A-C. Metabolomic analyses in cell line models. K17 expression increased relative levels of glycolysis, TCA cycle, and PPP (Student’s t-test, Bold=significant, n=5).
D. Kaplan-Meier curves separated by up-regulated or down-regulated nucleotide metabolism (NM) and low K17 or high K17 status.
E-F. Kaplan-Meier curves of patients with up-regulated pyrimidine (E) or purine (F) salvage NM, further separated by K17 status.
Supplementary Figure 2: Intracellular nucleosides impact sensitivity to Gem and 5-FU. A-B. Kaplan-Meier survival curves of mice bearing K17-negative and K17-positive tumors treated with 5-FU or saline control. N=8 per arm.
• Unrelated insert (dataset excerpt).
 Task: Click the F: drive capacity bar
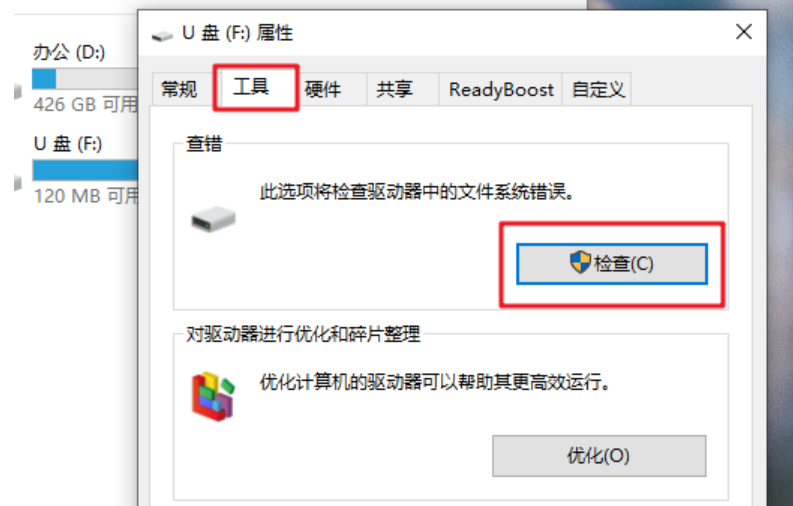pos(85,170)
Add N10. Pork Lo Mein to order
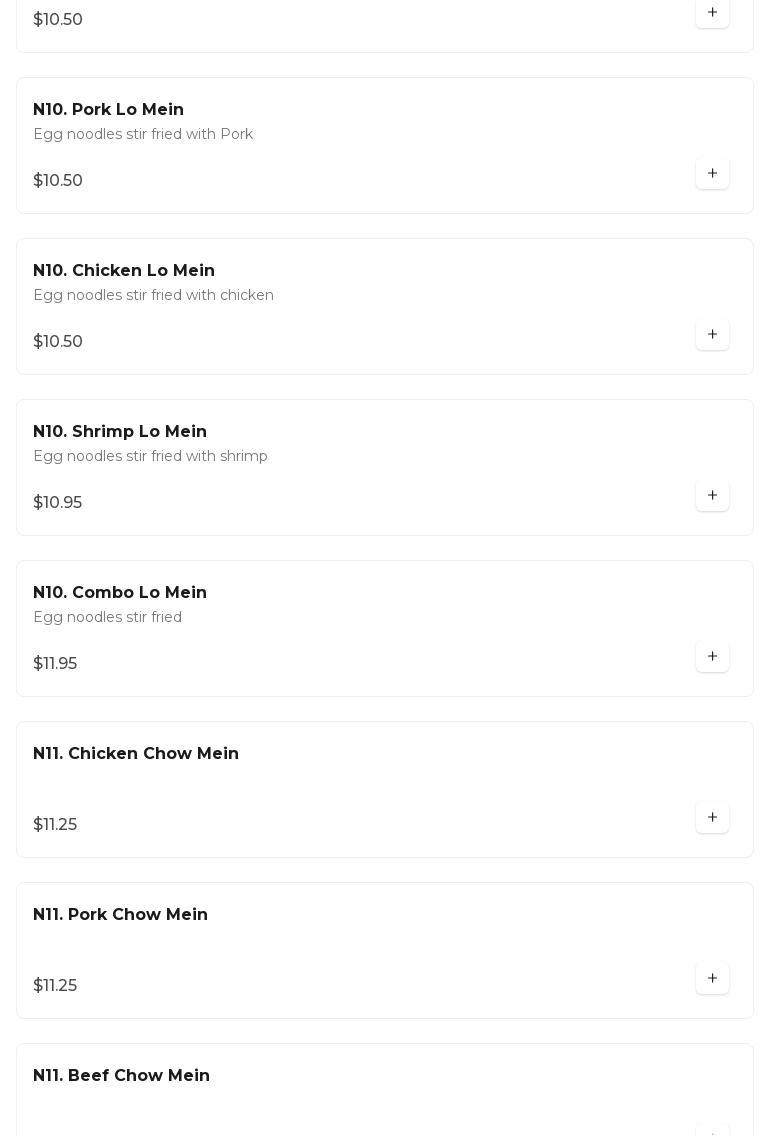The image size is (770, 1135). [712, 174]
C-E. No difference was found in cell cycle progression between K17-positive and K17-negative cells in tested cell line models. *P<0.05, **P<0.01, ***P<0.001
Acknowledgements
The authors thank the Biological Mass Spectrometry Shared Resource at the Stony Brook Cancer Center for assisting the MALDI-MSI analysis and the Yale Center for Molecular Discovery for conducting critical experimets. We also appriciate the help from members of our laboratories for critical reading of the manuscript.
Footnotes
Additional information, Financial support: This work was supported by grants from the Pancreatic Cancer Action Network Translational Research Grant; grant number 18-65-SHRO (K.R.S), NCI K99-R00 CA226342-01 (L.F.E-H), Hirshberg Foundation (L.F.E-H), Damon Runyon Foundation (Innovator Award-L.F.E-H), an AACR Award for Pancreatic Cancer Research, in honor of Ruth Bader Ginsburg (L.F.E-H)., and a Bahl IDEA Award from Stony Brook Univeristy (K.R.S.).
Conflicts of interest: KRS and LFE-H are members of the Scientific Advisory Board for KDx Diagnostics Inc.